Vado a concludere, con tutto quello che l'emergenza ha come portato di governo neoliberale, ma soprattutto anche di militarizzazione della salute. Io volevo citare una frase di Melinda Cooper di un libro "La Vita come Plusvalore", che io ho riscoperto [e] tantissimo riletto in questa fase pandemica, che dice che è proprio quando il corpo e l'ambiente diventano dei limiti da superare, su cui si può speculare, che la possibilità di realizzare una militarizzazione permanente in nome della vita non solo divenne un'opzione concreta ma divenne l'opzione correlata alla crescita. E quindi mostra tutta la perversione di un sistema che da un lato accetta che il rischio debba far parte della sua evoluzione, ma assume anche come normale di poter estremizzare qualsiasi processo in nome del fatto che ci sarà una soluzione.

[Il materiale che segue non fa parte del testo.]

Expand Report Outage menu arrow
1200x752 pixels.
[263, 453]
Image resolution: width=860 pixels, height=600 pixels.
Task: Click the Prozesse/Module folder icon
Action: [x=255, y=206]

Ecco per chiudere penso che questi elementi richiedano di essere analizzati, di essere messi a tema, richiedano di essere analizzati insieme agli impliciti che veicolano e che traducono nelle pratiche sociali. E in qualche modo il dibattito che abbiamo fatto oggi, il dibattito sull'ecologia politica ci permette di metterli a tema ripensando la cura fuori dal modello emergenziale e da quello della mera sopravvivenza. Perché, per dirlo proprio in due parole in modo da chiudere, va bene il diritto alla salute ma: o questo diritto é inteso come è stato fatto oggi in maniera innovativa, collegando i vari nodi che sono emersi dal dibattito, oppure restiamo schiacciati là dove esattamente il sistema ci sta schiacciando: cioè a chiedere di sopravvivere e delegando totalmente questa speranza di sopravvivenza a strutture sempre più verticali, sempre più autoritarie e sempre più settarie. E quindi invece ripensare le relazioni tra cura, salute e territorio significa connettere esperienze che mettono in discussione l'idea che la riproduzione sociale debba essere subordinata al profitto; ma ripensano anche percorsi di autonomia per quelle che secondo l'espressione felice di Stefania Barca sono chiamate le forze della riproduzione. Vedo che il mio tempo è finito, quindi dico semplicemente che oggi sono emerse delle parole secondo me importanti come solidarietà, come comunità; che sono importanti per ricordarci che, se ce la stiamo facendo ad uscire da questa crisi, non è grazie al capitalismo ma nonostante il capitalismo; che non solo non è stato efficiente nella gestione della crisi ma appunto non ha fatto niente per [uscirne].